— Begin Document segment —
One of the easiest ways to spice up your open chord progressions is to add and subtract notes to and from your basic major and minor guitar chords. You can do this while you are strumming or arpeggiating chords, and by going back and forth between these different notes, you’ll create little melodies and motifs within the chord progression.
This makes it sound as if you’re playing two things at the same time, and it adds a whole new element to your rhythm guitar playing.
Let’s take a closer look at what I mean as it relates to our most common open chords. You can always use a guitar chord chart to help you with these embellishments.
In the case of A or A minor, we can let go of the finger on the B string to get the open B string instead. This gives us an Asus2. Or, we can add the 3rd fret on the B string to get an A sus4.
With a D or D minor chord, we can do the same exact thing but using the open high E string for Dsus2 and the 3rd fret on the high E string for Dsus4. We can freely go between the sus2, the regular chord, and the sus4 to create little melodies! Using a chord finder is a great way to better understand these concepts.
C CHORD MAGIC
With a C chord, we can easily create a C major7 by letting go of our index finger to get the open B string, or we can put down our little finger on the 3rd fret of the B string to get a Cadd9. Again, we can cycle between these options very quickly to create little melodies! It also sounds nice with the C, to add the 3rd fret of the high E string with our little finger, which is just another version of a basic C major chord.
— End Document segment —
— Begin Record extracts —
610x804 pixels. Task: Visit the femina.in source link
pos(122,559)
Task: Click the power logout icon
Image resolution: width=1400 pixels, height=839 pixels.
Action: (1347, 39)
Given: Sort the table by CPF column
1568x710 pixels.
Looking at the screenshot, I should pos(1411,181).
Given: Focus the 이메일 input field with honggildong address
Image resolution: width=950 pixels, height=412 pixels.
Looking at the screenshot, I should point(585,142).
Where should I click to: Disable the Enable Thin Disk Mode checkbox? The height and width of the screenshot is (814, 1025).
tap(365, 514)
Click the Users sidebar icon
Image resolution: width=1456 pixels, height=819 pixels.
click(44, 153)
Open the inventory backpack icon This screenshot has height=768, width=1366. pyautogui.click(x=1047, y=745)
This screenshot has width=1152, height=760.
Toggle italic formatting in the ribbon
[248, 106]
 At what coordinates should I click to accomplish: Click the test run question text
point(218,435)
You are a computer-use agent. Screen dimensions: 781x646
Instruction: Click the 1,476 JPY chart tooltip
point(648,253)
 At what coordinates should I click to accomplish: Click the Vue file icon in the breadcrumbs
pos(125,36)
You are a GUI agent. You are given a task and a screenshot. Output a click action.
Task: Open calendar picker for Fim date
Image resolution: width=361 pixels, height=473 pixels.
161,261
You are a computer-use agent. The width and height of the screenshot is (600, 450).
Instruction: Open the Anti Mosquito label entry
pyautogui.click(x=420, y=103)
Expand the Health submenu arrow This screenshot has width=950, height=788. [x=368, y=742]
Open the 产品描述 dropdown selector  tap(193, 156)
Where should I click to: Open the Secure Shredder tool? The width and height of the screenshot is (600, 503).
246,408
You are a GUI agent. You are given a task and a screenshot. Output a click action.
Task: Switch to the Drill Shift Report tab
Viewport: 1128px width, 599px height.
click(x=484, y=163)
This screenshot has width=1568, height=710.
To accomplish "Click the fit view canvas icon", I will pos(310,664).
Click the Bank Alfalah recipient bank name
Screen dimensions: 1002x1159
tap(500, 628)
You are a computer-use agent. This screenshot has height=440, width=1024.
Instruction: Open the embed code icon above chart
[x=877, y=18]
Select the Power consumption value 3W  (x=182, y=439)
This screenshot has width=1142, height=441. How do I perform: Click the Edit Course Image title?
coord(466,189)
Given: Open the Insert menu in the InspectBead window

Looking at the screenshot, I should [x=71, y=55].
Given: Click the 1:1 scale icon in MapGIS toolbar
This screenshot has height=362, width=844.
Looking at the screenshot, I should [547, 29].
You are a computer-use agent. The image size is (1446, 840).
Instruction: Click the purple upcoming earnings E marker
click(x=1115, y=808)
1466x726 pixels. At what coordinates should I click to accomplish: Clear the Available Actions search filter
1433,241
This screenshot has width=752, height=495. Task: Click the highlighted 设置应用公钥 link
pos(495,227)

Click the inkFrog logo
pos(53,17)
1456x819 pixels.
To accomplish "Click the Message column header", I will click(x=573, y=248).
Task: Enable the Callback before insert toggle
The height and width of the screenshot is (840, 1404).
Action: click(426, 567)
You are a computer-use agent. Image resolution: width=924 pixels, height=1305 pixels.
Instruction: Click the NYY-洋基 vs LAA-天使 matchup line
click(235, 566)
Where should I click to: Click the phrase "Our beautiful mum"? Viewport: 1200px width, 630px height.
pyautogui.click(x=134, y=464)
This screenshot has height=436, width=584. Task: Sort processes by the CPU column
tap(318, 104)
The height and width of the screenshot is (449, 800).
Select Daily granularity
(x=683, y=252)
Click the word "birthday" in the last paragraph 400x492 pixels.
— End Record extracts —
Prompt 1
Reproduce the passage on embellishing open guitar chords in full, word for word.
Prompt 2
Output the stretch of the listing from the line containing "Where should I click to: Click" through the end of the listing as a JSON array of strings, with one string per line and blank lines omitted.

Exercise solution 1
One of the easiest ways to spice up your open chord progressions is to add and subtract notes to and from your basic major and minor guitar chords. You can do this while you are strumming or arpeggiating chords, and by going back and forth between these different notes, you’ll create little melodies and motifs within the chord progression.
This makes it sound as if you’re playing two things at the same time, and it adds a whole new element to your rhythm guitar playing.
Let’s take a closer look at what I mean as it relates to our most common open chords. You can always use a guitar chord chart to help you with these embellishments.
In the case of A or A minor, we can let go of the finger on the B string to get the open B string instead. This gives us an Asus2. Or, we can add the 3rd fret on the B string to get an A sus4.
With a D or D minor chord, we can do the same exact thing but using the open high E string for Dsus2 and the 3rd fret on the high E string for Dsus4. We can freely go between the sus2, the regular chord, and the sus4 to create little melodies! Using a chord finder is a great way to better understand these concepts.
C CHORD MAGIC
With a C chord, we can easily create a C major7 by letting go of our index finger to get the open B string, or we can put down our little finger on the 3rd fret of the B string to get a Cadd9. Again, we can cycle between these options very quickly to create little melodies! It also sounds nice with the C, to add the 3rd fret of the high E string with our little finger, which is just another version of a basic C major chord.

Exercise solution 2
[
  "Where should I click to: Click the phrase \"Our beautiful mum\"? Viewport: 1200px width, 630px height.",
  "pyautogui.click(x=134, y=464)",
  "This screenshot has height=436, width=584. Task: Sort processes by the CPU column",
  "tap(318, 104)",
  "The height and width of the screenshot is (449, 800).",
  "Select Daily granularity",
  "(x=683, y=252)",
  "Click the word \"birthday\" in the last paragraph 400x492 pixels."
]